Il Soul Factor di Cristina Zavalloni.

Foto: la copertina del disco










Il Soul Factor di Cristina Zavalloni.


Si chiama The Soul Factor l’ultimo disco di Cristina Zavalloni. L’artista bolognese l’ha progettato ed elaborato con Uri Caine. Il titolo stesso dice le intenzioni. Si tratta di una serie di brani in chiave Soul. Tutti originali, firmati quasi sempre a quattro mani dai due autori, eccetto una bella cover di A natural Woman.


Un disco insolito, un po’ laterale rispetto al pur variegato percorso artistico della Zavalloni.


«Quando Enzo Capua mi propose di lavorare su materiali soul ero molto indecisa. Non per il genere musicale in sé. Enzo pensava a una serie di cover di brani di Aretha Franklin. Io titubavo, perché proprio io? Dopo lunghe chiacchierate abbiamo concordato un progetto di brani originali, un disco nel quale io avessi la massima libertà di muovermi su questi territori nuovi, un po’ inediti. Ho avuto carta bianca ed ho chiesto di lavorare con Uri Caine. Musicista duttile, libero, poco schematico. Un uomo di mente aperta. Abbiamo lavorato su un terreno del tutto paritario. Esperienza abbastanza nuova per me che di solito ho un controllo quasi totale sul mio lavoro. Qui sono stata costretta, lavorando con Uri, a un gioco continuo di resistenze e abbandoni, a una discussione continua e avvincente su ogni singolo aspetto dl progetto. In questo senso è una tappa importante nella mia carriera. Certo è anche la prima volta che interpreto un repertorio così diverso dal mio, che mi rivolgo ad un pubblico che magari utilizzerà The Soul Factor come sottofondo, come musica d’ambiente. È stata un’esperienza bella e insolita. Io penso che gli artisti siano persone molto più semplici di quanto immaginate voi che ne scrivete. Non necessariamente un musicista deve seguire un cammino lineare. Come in molte altre situazioni della vita capita che ci si innamori di un progetto. Ci si lascia trasportare dalle sensazioni di un momento. Si da vita ad un progetto, poi lo si abbandona e s’incontrano o si sognano cose nuove. Senza schemi precisi né tanto meno prefissati. Non credo di essere la sola a ragionare così. È la vita che crea occasioni e possibilità.»

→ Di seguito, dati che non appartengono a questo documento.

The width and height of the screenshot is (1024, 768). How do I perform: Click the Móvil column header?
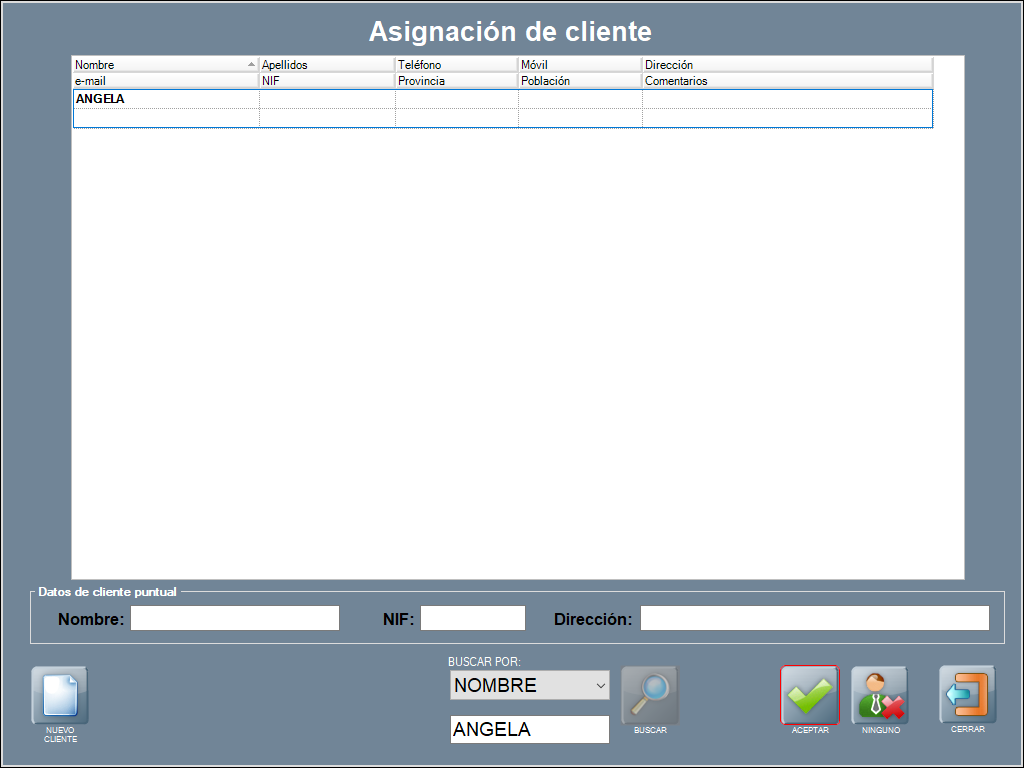click(580, 65)
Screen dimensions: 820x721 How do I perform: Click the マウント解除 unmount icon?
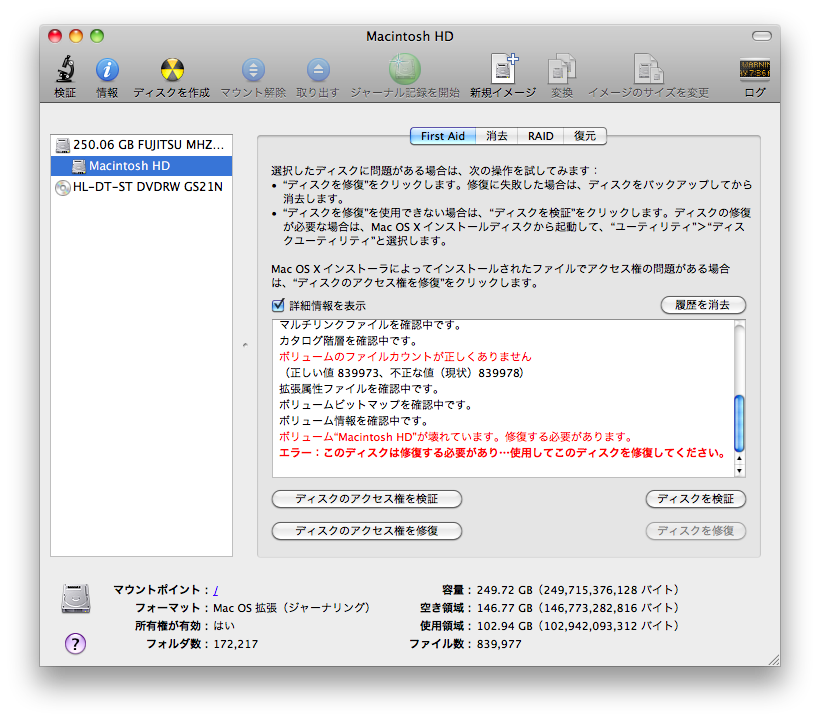point(253,70)
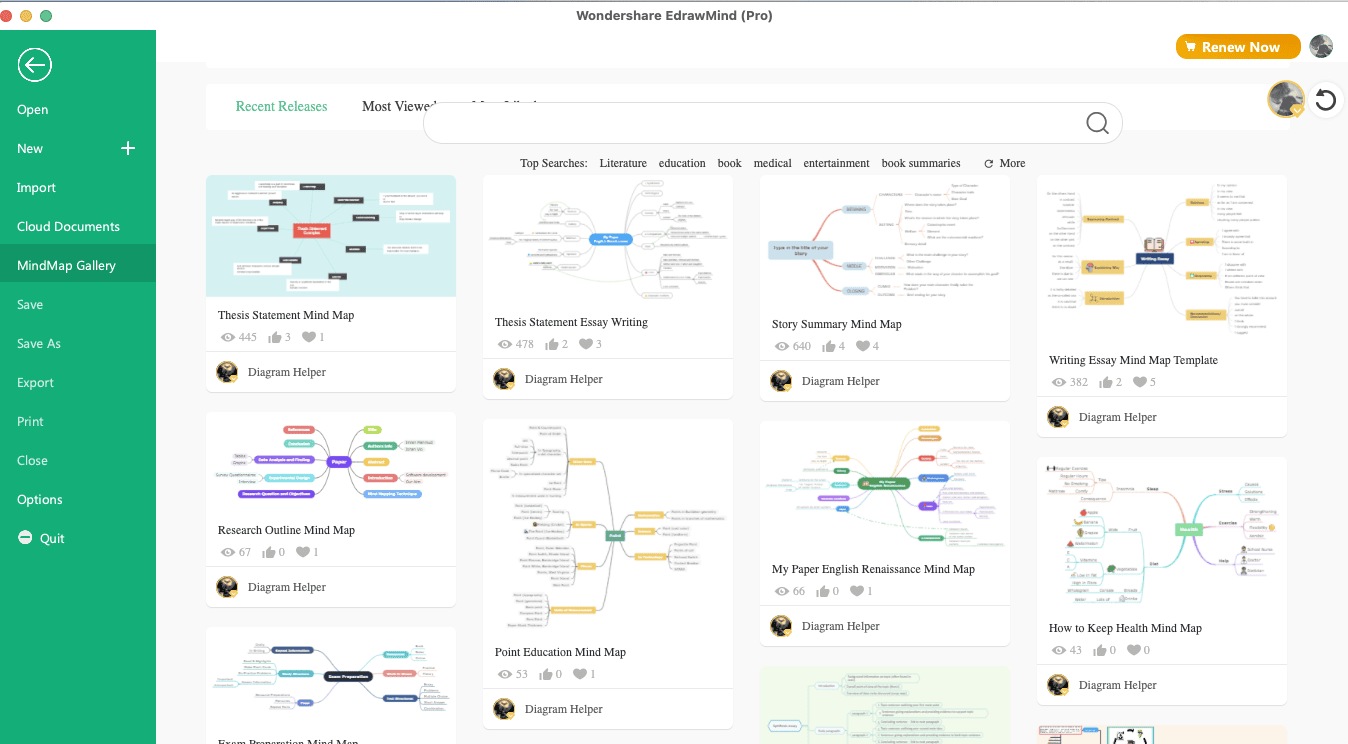Click thumbs-up icon on Thesis Statement Mind Map
The height and width of the screenshot is (744, 1348).
275,338

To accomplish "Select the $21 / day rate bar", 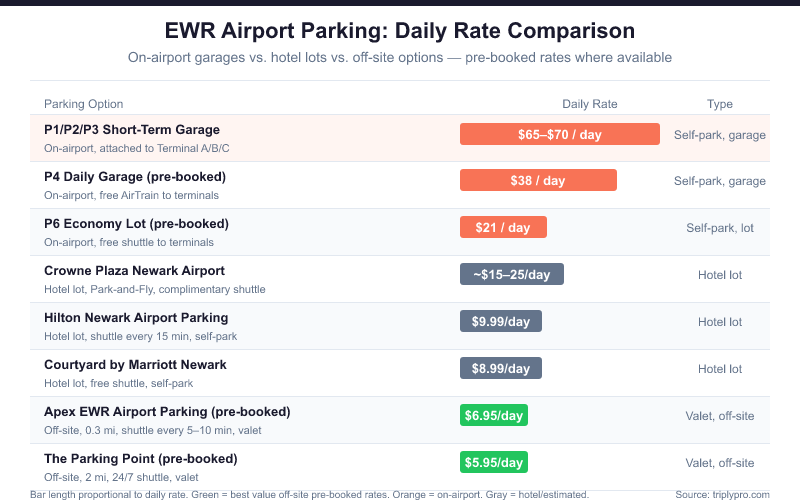I will click(503, 228).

«È vero, in alcuni pezzi servivano delle coriste ma alla fine i produttori hanno insistito perché io fossi l’unica voce del disco: ho utilizzato il mio strumento sovraincidendo varie parti. Ogni processo creativo ha la necessità di una buona dose di artigianato. Io ho avuto la fortuna di apprendere il mestiere da mio padre, Paolo Zavallone, il quale è stato un grande artigiano della musica. Ha suonato e composto, vendendo milioni di dischi, in contesti diversissimi: dalle colonne sonore ai festival di Sanremo, dalle sale da ballo a mille altre occasioni. Ama definirsi un creatore di successi fondati sul niente. Quello che lui chiama niente è in realtà una conoscenza tecnica profonda del suo lavoro. Ho avuto, come artista, anche quest’aspetto della formazione. Quella di mio padre era un po’ come una di quelle “botteghe” medievali o rinascimentali, dove un maestro insegnava ai giovani i rudimenti dell’arte. Poi molti di loro spiccavano il volo, ma avevano nel loro bagaglio questo non secondario patrimonio di concretezza, di capacità di adattamento. Certo, ho sentito il bisogno di avventurarmi su sentieri completamente diversi da quelli di mio padre. In qualche maniera ho sempre cercato di distanziarmi dal quel suo mondo; la mia anima musicale nasce da una sorta di sana ribellione. Ma ho imparato tanto da lui.»


«Mi chiedi come vedo la musica del futuro. È una domanda tipica che fate voi giornalisti. Se devo dirti la verità, è una faccenda talmente enorme che cerco di non pensarci. Per quanto mi concerne io ho scelto una strada molto semplice. Ho bisogno di cantare e comporre musiche che mi emozionino. Musiche viscerali, che parlino alla mia anima. Cerco di parlare all’anima di chi mi ascolta. Non mi interessa altro. Ascolto solo chi è in grado raccontare o evocare moti interiori; m’interesso a chi mi “destabilizza” emotivamente, a chi mi culla con leggerezza, a chi mi fa ballare con gioia. Mentre ciò che è squisitamente cerebrale mi lascia ormai indifferente: le discussioni teoriche, sui generi, non mi appassionano più. Magari apparirò schematica, pazienza. Se alla fine dei miei concerti, qualcuno si commuove ascoltando Que sera sera, allora sono felice. La maternità recente, la pienezza che provo in questo periodo, hanno solo dilatato ulteriormente questa mia propensione verso la comunicazione emotiva.»